- Born: Joel Frederick Lubar November 16, 1938 United States
- Died: February 9, 2024 (aged 85) United States
- Education: University of Chicago
- Occupations: Psychologist, neuroscientist, academic
- Years active: 1963–2024
- Known for: Development of EEG neurofeedback for ADHD treatment
- Notable work: Biological Foundations of Behavior (1969); Behavioral Approaches to Neurology (1981); Physiological Bases of Behavior (1982);

= Joel F. Lubar =

American psychologist and neuroscientist

Joel F. Lubar (November 16, 1938 – February 9, 2024) was an American psychologist and neuroscientist who worked on the development of biofeedback and its application in treating attention deficit hyperactivity disorder (ADHD). Lubar served as a professor at the University of Tennessee, where his scientific work encompassed the fields of neuroscience, applied psychophysiology, and quantitative electroencephalography (QEEG).

== Early life and education ==
After graduating from high school, Lubar studied at the University of Chicago, where he earned his Bachelor of Science (B.S.) and Doctor of Philosophy (PhD. D.) degrees from the Division of the Biological Sciences and Department of Bio-psychology in 1963.

== Academic career ==
Lubar began his academic career as an assistant professor at the University of Rochester (1963–1967). He subsequently joined the University of Tennessee, Knoxville (UTK), where he served as associate professor (1967–1971) and professor (1971). He built most of his academic career at UTK, where he served until his retirement as professor emeritus.

He served as an editor for several scientific journals, including regional editor for Physiology and Behavior (1969–1988), associate editor for Biofeedback and Self-Regulation, and editor for the Journal of Neurotherapy. From 1979 onward, he co-directed the Southeastern Biofeedback Institute.
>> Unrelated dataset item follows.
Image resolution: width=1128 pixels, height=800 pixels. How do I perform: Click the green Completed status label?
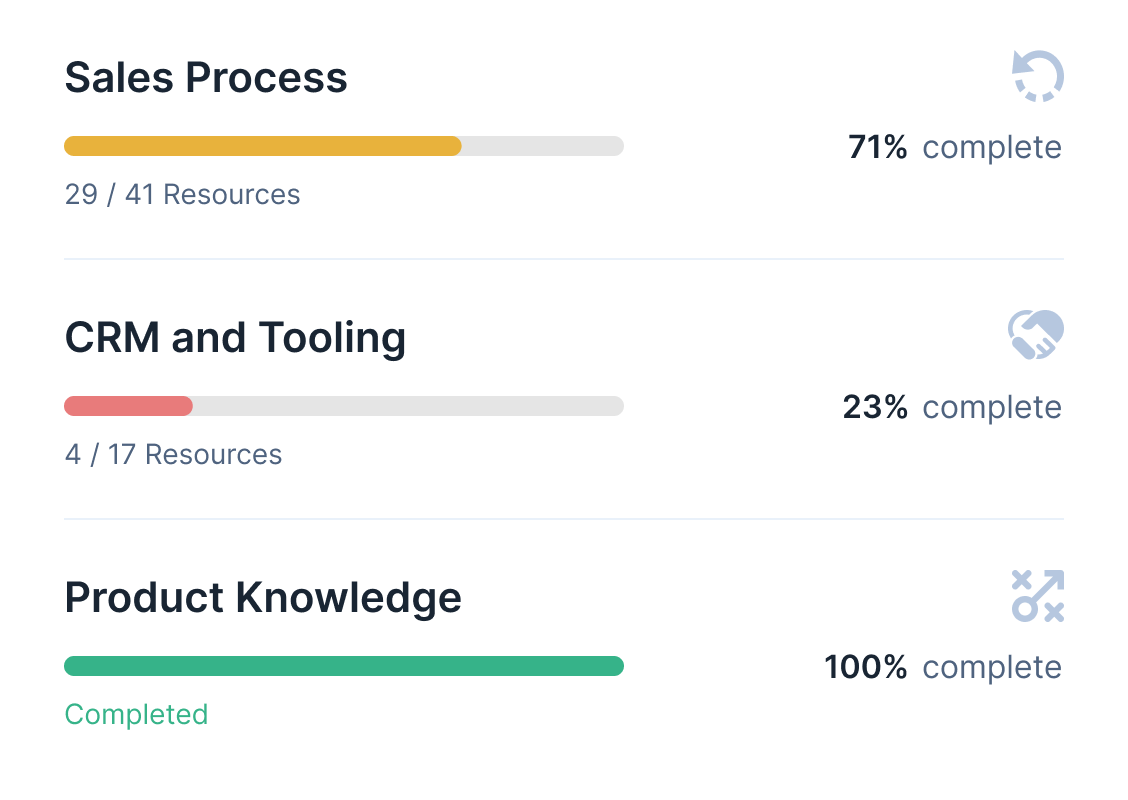point(136,714)
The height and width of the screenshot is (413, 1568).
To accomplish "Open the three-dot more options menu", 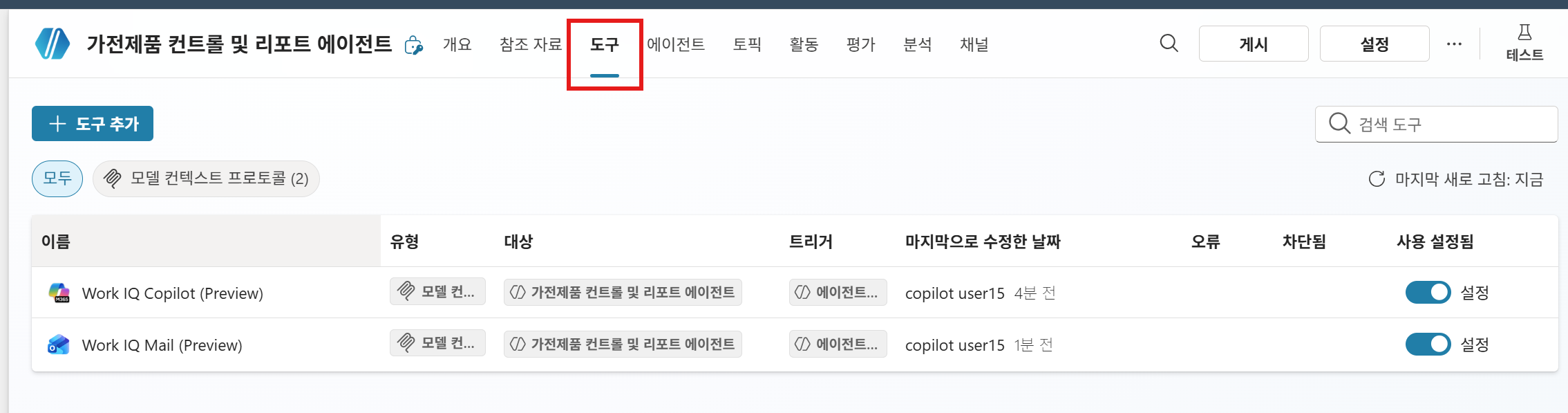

== Research contributions ==
Lubar was responsible for the development of electroencephalographic (EEG) biofeedback protocols used to treat attention deficit hyperactivity disorder (ADHD). In controlled studies conducted in the mid-1970s, Lubar demonstrated that modifying EEG activity—specifically by increasing beta waves and decreasing theta waves—was associated with reduced hyperactivity. These biofeedback protocols were eventually adopted by more than 1,500 healthcare institutions worldwide.

A 1992 study published in Pediatric Neurology reported distinct QEEG patterns in children diagnosed with attention-deficit disorder (ADD)—which has been since classified as inattentive-type attention-deficit hyperactivity disorder (ADHD)—compared to non-ADD control subjects.

Lubar also researched epilepsy management, cognitive enhancement, and quantitative electroencephalography (QEEG) in relation to complex mental processes.

== Publications ==
Lubar authored over 150 peer-reviewed articles, numerous book chapters, and eight books on neuroscience and applied psychophysiology. Notable works include:
- Biological Foundations of Behavior (1969)
- Behavioral Approaches to Neurology (1981)
- Physiological Bases of Behavior (1982)

== Professional leadership ==
During his academic and research career, Lubar was nominated for several senior positions in several professional organizations, including:
- President of the Association for Applied Psychophysiology and Biofeedback (AAPB)
- President of the EEG Division of AAPB
- Founding President of the Biofeedback Society of Tennessee
- President of the International Society for Neuroregulation & Research (ISNR)
- Board of Directors member for the Biofeedback Certification Institute of America (BCIA)

== Awards and honors ==
Throughout his professional career, Lubar received several accolades, including:
- Fellow of the New York Academy of Sciences
- Biofeedback Pioneer Award from AAPB
- UTK Chancellor's Faculty Research Scholar title
- Listed among Stanford University's top 2% most-cited scientists on the international level (2019)

== Death ==
Joel F. Lubar died on February 9, 2024, at the age of 85.